This charming, moving and funny Serbian/Macedonian children’s adventure has been winning awards at film festivals around the world. It is both fresh and old-fashioned, dealing with disability in a no-nonsense way, while harking back to remembered childhoods of home-made train sets and outdoor play.
The Witch Hunters is a long way from the CGI bombast of Hollywood’s Hansel & Gretel: Witch Hunters. At heart it is a gentle, quirky comedy about friendship and imagination, about how children create their own stories and folklore from the mysterious and baffling behaviour of adults.
10-year-old Jovan (Mihajlo Milavic) has partial cerebral palsy. His condition has shaped his everyday life and made him think of himself as invisible to others – particularly his parents and classmates. In the world of his imagination, however, he is The Shade, a masked superhero in a blue cape who can vaporise the bullies who call him “gimp.”
With a bit of help from mum Jovan has created a fabulous model city (Shade City) in his bedroom, where he can retreat into his fantasies. With its glow-globe and primary-coloured Tintin book spines, Jovan’s room will arouse nostalgic childhood feelings in viewers of a certain age. He plays Monopoly with his parents (“the market forces are fierce,” says dad) and gets hold of a pair of old walkie-talkies, but he also plays screen games such as ‘Salem’.
Jovan’s life is shaken up by the arrival of a new classmate, Milica (Silma Mahmuti), who sits next to him in class. At first he is put out, drawing a line down the middle of the desk they share. But as he becomes friends with the brave and determined girl, she breaks down the barriers that Jovan has built around himself.
The two unaffected young actors are a joy together and a smart script gives them some great lines. In Jovan’s nightmare at the start of the film a gang of ruffians chase him into a run-down factory. One says “I didn’t know you degenerates were allowed out after dark.”
Sitting together in his bedroom Jovan asks Milica, “What’s a degenerate?”
“Someone who drinks urine,” she replies.
When Jovan takes Milica to look in the cellar of his dead grandmother’s house, they find a playing card with an old crone on it. Milica tells him about her stepmother, who she says is a real witch. She might look like a real woman, but Svetlana has bewitched her father: “no one can fall in love twice – it’s not natural.” She makes him drink potions and do yoga exercises. She writes symbols on the walls. But “the worst thing of all is the black salt” that she sprinkles on his eggs.
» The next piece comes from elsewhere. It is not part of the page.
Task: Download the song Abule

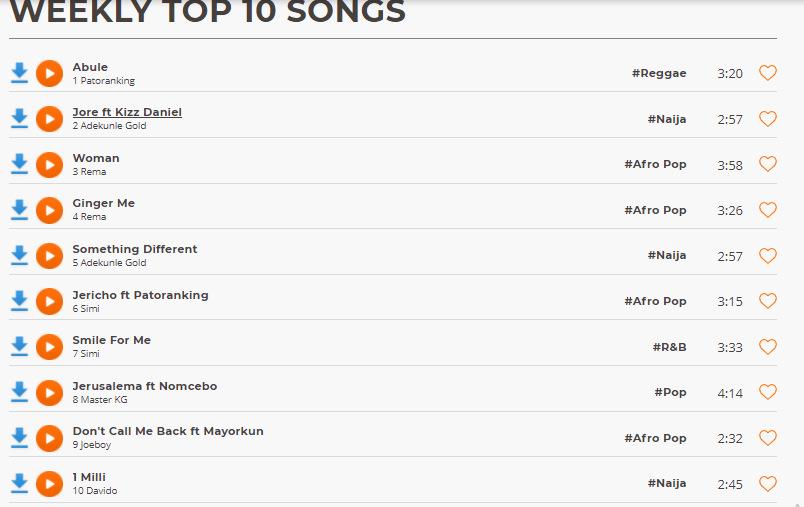Action: tap(19, 73)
“Old people are such fools,” says Jovan.
Milica invites Jovan to join her on a real-life adventure – to save her father from this witch. The quest offers Jovan a reality beyond anything he could have imagined, but to become a real superhero Jovan must first learn to accept himself for who he is.
Frustrated that he cannot climb a few steps, Jovan tells his therapist at the hospital that he wants a new body. The therapist tells him that his condition cannot be cured, but it can be improved by exercise. Most importantly, Jovan can’t do it by himself – he needs to accept help from other people.
As Jovan and Milica embark on their night-time mission, he gets on a bus for the first time with a bit of help from a burly biker. The two children sit and watch the night-time world go by, and their smiles are priceless.